Input records: Begin

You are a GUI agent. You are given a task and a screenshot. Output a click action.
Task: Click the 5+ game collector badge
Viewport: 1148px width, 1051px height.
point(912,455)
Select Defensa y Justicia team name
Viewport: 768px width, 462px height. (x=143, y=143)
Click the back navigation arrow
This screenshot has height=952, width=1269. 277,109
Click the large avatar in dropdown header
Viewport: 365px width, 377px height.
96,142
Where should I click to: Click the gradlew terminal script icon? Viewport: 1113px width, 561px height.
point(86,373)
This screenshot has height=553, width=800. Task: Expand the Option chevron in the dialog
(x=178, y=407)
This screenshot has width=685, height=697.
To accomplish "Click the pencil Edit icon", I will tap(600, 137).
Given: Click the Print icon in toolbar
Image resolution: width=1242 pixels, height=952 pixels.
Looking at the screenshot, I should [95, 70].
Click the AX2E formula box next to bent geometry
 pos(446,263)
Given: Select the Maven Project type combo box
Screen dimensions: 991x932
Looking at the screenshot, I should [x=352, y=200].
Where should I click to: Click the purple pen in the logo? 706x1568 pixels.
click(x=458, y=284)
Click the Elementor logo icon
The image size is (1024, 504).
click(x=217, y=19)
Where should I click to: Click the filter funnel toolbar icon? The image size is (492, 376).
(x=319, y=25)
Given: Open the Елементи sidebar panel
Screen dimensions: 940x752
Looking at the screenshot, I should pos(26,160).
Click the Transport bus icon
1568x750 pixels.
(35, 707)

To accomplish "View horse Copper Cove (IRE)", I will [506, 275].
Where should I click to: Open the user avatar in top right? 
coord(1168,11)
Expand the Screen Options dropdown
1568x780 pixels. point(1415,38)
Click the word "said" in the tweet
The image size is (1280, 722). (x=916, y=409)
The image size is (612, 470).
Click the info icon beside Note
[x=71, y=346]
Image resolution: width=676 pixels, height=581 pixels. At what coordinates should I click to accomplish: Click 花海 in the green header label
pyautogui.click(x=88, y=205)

Input records: End

Repeat every record above precisely.

Exercise response:
You are a GUI agent. You are given a task and a screenshot. Output a click action.
Task: Click the 5+ game collector badge
Viewport: 1148px width, 1051px height.
point(912,455)
Select Defensa y Justicia team name
Viewport: 768px width, 462px height. (x=143, y=143)
Click the back navigation arrow
This screenshot has height=952, width=1269. 277,109
Click the large avatar in dropdown header
Viewport: 365px width, 377px height.
96,142
Where should I click to: Click the gradlew terminal script icon? Viewport: 1113px width, 561px height.
point(86,373)
This screenshot has height=553, width=800. Task: Expand the Option chevron in the dialog
(x=178, y=407)
This screenshot has width=685, height=697.
To accomplish "Click the pencil Edit icon", I will tap(600, 137).
Given: Click the Print icon in toolbar
Image resolution: width=1242 pixels, height=952 pixels.
Looking at the screenshot, I should [95, 70].
Click the AX2E formula box next to bent geometry
 pos(446,263)
Given: Select the Maven Project type combo box
Screen dimensions: 991x932
Looking at the screenshot, I should [x=352, y=200].
Where should I click to: Click the purple pen in the logo? 706x1568 pixels.
click(x=458, y=284)
Click the Elementor logo icon
The image size is (1024, 504).
click(x=217, y=19)
Where should I click to: Click the filter funnel toolbar icon? The image size is (492, 376).
(x=319, y=25)
Given: Open the Елементи sidebar panel
Screen dimensions: 940x752
Looking at the screenshot, I should pos(26,160).
Click the Transport bus icon
1568x750 pixels.
(35, 707)

To accomplish "View horse Copper Cove (IRE)", I will [506, 275].
Where should I click to: Open the user avatar in top right? 
coord(1168,11)
Expand the Screen Options dropdown
1568x780 pixels. point(1415,38)
Click the word "said" in the tweet
The image size is (1280, 722). (x=916, y=409)
The image size is (612, 470).
Click the info icon beside Note
[x=71, y=346]
Image resolution: width=676 pixels, height=581 pixels. At what coordinates should I click to accomplish: Click 花海 in the green header label
pyautogui.click(x=88, y=205)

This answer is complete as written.